Madrid (awp/afp) - Nouveau bouleversement en vue dans le paysage bancaire espagnol: le groupe BBVA a annoncé mardi avoir pris contact avec sa concurrente Sabadell pour discuter d'une "possible fusion", trois ans et demi après l'échec d'un premier projet de rapprochement.

"BBVA confirme avoir fait part au président du conseil d'administration de Sabadell" de sa volonté d'"ouvrir des négociations en vue d'étudier une éventuelle fusion entre les deux entités", a indiqué la banque dans un communiqué envoyé au gendarme boursier espagnol (CNMV).

Dans une courte note envoyée également à la CNMV, le groupe Sabadell a confirmé "avoir reçu" une "proposition écrite" de BBVA "en vue d'une fusion". "Le conseil d'administration de Banco Sabadell analysera de façon adéquate tous les aspects de la proposition", est-il précisé.

BBVA, présente en Espagne mais aussi au Mexique, en Argentine ou encore en Turquie, est le deuxième groupe bancaire espagnol en terme de capitalisation et en nombre de clients (74,1 millions). Quatrième banque du pays, Sabadell compte quant à elle près de 20 millions de clients et opère dans 14 pays.

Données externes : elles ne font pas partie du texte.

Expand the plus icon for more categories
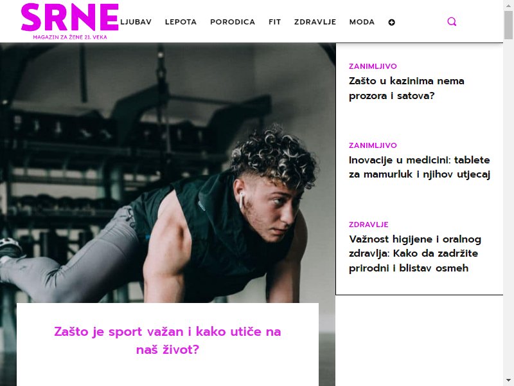This screenshot has height=386, width=514. [391, 23]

La fusion entre les deux entités donnerait naissance à un mastodonte bancaire, susceptible de rivaliser avec Santander, première banque espagnole avec près de 166 millions de clients dans le monde, mais aussi avec les principales banques européennes, comme HSBC ou BNP Paribas.

"Le gros mange le petit"

L'annonce de leur possible fusion a néanmoins été accueillie de façon contrastée à la Bourse de Madrid, où le titre Sabadell a clôturé en hausse de 3,37%, quand celui de BBVA a perdu 6,51%. Un contraste dû, selon les analystes, au déséquilibre de l'opération.

"Plutôt qu'une fusion entre égaux, il s'agit d'une prise de contrôle dans laquelle le gros poisson (BBVA) mange le petit (Sabadell)", estime Ricardo Zion, professeur à l'EAE Business School de Barcelone, pour qui Sabadell - sommée de grossir pour "survivre" - a plus à gagner.

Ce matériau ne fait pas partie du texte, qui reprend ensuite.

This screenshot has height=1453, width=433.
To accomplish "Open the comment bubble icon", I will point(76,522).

"Du point de vue commercial, la stratégie" des deux groupes "ne semble pas très claire" car "Sabadell est très axée sur les activités nationales" alors que "BBVA a une forte présence internationale, en particulier en Amérique latine et en Turquie", ajoute par ailleurs l'économiste.

Le groupe BBVA, originaire du Pays basque (nord de l'Espagne), avait déjà annoncé un projet de fusion avec sa concurrente Sabadell, basée à d'Alicante (sud-est), en novembre 2020. Le but affiché était alors de mieux résister à la crise économique provoquée par la pandémie de Covid-19.

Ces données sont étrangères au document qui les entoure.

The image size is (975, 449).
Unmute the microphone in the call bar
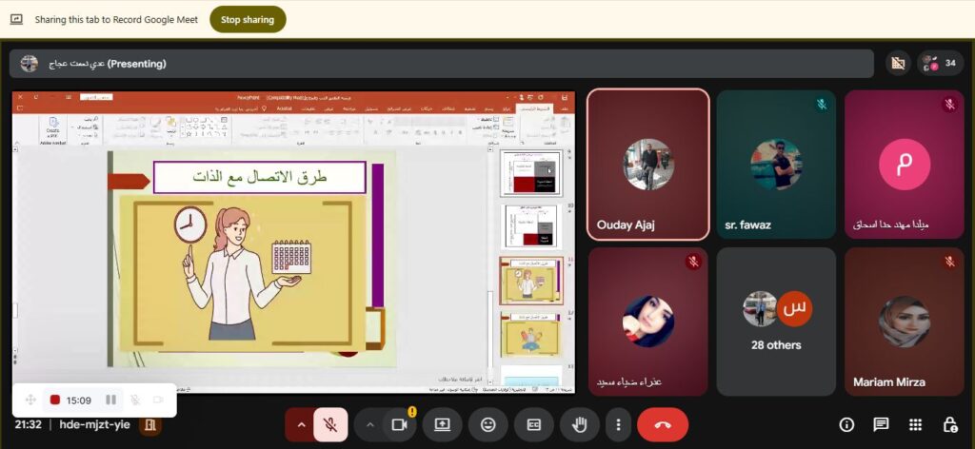click(x=330, y=424)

Mais ce projet avait finalement été abandonné dix jours plus tard, faute d'"accord sur l'éventuel échange d'actions entre les deux entités", selon Sabadell, à l'origine de cet échec: la quatrième banque espagnole avait alors jugé l'offre insuffisante.

Vagues de consolidation

Après cet échec, Sabadell et BBVA avaient engagé des plans de restructuration, avec à la clé plusieurs milliers de suppressions d'emplois. Un épisode qui appartient désormais au passé: les deux groupes ont retrouvé des couleurs ces derniers mois, comme l'ensemble du secteur bancaire espagnol.

BBVA, présidé par Carlos Torres Vila, a ainsi annoncé lundi avoir dégagé 2,2 milliards d'euros de profits au premier trimestre, soit 19% de plus que sur les trois premiers mois de 2023. Son produit net bancaire - équivalent de son chiffre d'affaires - a lui grimpé de 15,4% à 6,51 milliards d'euros

Le groupe Sabadell, dirigé par Josep Oliu, a quant à lui annoncé la semaine dernière avoir dégagé 308 millions d'euros de résultat net au premier trimestre, soit 50% de plus que début 2023. Il s'agit du bénéfice trimestriel le plus élevé de son histoire.

Le secteur bancaire espagnol avait connu une première vague de consolidation durant la crise financière de 2008, avec la quasi disparation des caisses d'épargne provinciales, en grande difficulté, alors absorbées par les poids lourds du secteur.

Ce phénomène s'est prolongé en 2021 avec le rachat de Bankia par Caixabank qui a donné naissance au troisième groupe bancaire espagnol, puis avec celui de Liberbank par Unicaja, aujourd'hui cinquième banque du pays.